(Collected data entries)
■ ■ ■ ■ ■ ■ ■

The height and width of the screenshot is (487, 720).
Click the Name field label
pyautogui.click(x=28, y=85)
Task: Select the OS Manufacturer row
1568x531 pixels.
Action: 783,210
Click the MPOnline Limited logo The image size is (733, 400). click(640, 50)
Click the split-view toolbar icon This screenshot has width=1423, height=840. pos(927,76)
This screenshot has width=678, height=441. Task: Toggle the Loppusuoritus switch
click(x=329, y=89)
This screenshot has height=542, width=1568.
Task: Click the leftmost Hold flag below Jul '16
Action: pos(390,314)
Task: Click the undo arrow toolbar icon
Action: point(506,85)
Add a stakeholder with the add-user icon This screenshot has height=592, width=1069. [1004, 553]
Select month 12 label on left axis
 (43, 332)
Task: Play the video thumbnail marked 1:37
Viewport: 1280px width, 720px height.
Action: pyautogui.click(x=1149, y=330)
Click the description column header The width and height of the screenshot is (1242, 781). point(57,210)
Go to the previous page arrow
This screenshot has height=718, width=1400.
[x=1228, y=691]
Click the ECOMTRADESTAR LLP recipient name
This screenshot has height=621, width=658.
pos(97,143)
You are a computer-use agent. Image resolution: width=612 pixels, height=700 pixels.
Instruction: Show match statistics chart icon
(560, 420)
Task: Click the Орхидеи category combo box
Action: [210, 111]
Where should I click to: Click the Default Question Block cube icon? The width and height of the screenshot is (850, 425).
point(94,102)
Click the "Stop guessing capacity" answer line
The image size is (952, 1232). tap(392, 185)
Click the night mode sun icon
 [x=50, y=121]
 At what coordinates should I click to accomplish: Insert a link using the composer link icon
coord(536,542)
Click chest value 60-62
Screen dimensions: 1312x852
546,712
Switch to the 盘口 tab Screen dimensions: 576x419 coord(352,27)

■ ■ ■ ■ ■ ■ ■

(GOAL OF THE EXERCISE) What is needed is an exact copy of the lines from the one containing "Click chest value 60-62" through the final line of the data, both included, and nothing more.

(RESULT FOR THIS EXERCISE)
Click chest value 60-62
Screen dimensions: 1312x852
546,712
Switch to the 盘口 tab Screen dimensions: 576x419 coord(352,27)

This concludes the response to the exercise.